*** PROVIDED ENTRIES
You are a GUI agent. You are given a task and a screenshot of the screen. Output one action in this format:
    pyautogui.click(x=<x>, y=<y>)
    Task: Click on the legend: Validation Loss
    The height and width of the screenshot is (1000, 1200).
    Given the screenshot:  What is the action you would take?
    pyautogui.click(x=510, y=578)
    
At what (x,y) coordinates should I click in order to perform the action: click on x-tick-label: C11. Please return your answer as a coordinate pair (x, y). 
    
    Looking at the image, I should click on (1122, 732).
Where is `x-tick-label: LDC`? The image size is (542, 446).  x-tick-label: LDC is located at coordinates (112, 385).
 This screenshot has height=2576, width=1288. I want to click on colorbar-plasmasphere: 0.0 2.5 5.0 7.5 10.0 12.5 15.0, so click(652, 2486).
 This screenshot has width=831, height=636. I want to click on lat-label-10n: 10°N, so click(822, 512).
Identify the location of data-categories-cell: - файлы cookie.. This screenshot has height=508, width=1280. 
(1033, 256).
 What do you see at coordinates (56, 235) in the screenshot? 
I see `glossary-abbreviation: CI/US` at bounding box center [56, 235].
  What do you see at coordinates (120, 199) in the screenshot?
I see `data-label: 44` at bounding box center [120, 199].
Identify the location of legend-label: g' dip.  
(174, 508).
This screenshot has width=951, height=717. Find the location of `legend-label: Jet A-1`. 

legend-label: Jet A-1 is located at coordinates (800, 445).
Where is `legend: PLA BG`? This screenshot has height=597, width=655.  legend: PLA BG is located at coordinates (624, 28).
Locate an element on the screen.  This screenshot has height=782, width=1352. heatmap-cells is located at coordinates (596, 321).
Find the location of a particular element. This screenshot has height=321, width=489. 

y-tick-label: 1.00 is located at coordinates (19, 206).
******
(YOUR OBJECTIVE)
Rewrite every item above, putting "Determine the position of" wherever "Find the location of" appears and leaving all other wording as it is.

(REPLY)
You are a GUI agent. You are given a task and a screenshot of the screen. Output one action in this format:
    pyautogui.click(x=<x>, y=<y>)
    Task: Click on the legend: Validation Loss
    The height and width of the screenshot is (1000, 1200).
    Given the screenshot:  What is the action you would take?
    pyautogui.click(x=510, y=578)
    
At what (x,y) coordinates should I click in order to perform the action: click on x-tick-label: C11. Please return your answer as a coordinate pair (x, y). 
    
    Looking at the image, I should click on (1122, 732).
Where is `x-tick-label: LDC`? The image size is (542, 446).  x-tick-label: LDC is located at coordinates (112, 385).
 This screenshot has height=2576, width=1288. I want to click on colorbar-plasmasphere: 0.0 2.5 5.0 7.5 10.0 12.5 15.0, so click(652, 2486).
 This screenshot has width=831, height=636. I want to click on lat-label-10n: 10°N, so click(822, 512).
Identify the location of data-categories-cell: - файлы cookie.. This screenshot has height=508, width=1280. 
(1033, 256).
 What do you see at coordinates (56, 235) in the screenshot? 
I see `glossary-abbreviation: CI/US` at bounding box center [56, 235].
  What do you see at coordinates (120, 199) in the screenshot?
I see `data-label: 44` at bounding box center [120, 199].
Identify the location of legend-label: g' dip.  
(174, 508).
This screenshot has width=951, height=717. Determine the position of `legend-label: Jet A-1`. 

legend-label: Jet A-1 is located at coordinates (800, 445).
Where is `legend: PLA BG`? This screenshot has height=597, width=655.  legend: PLA BG is located at coordinates (624, 28).
Locate an element on the screen.  This screenshot has height=782, width=1352. heatmap-cells is located at coordinates (596, 321).
Determine the position of a particular element. This screenshot has height=321, width=489. 

y-tick-label: 1.00 is located at coordinates (19, 206).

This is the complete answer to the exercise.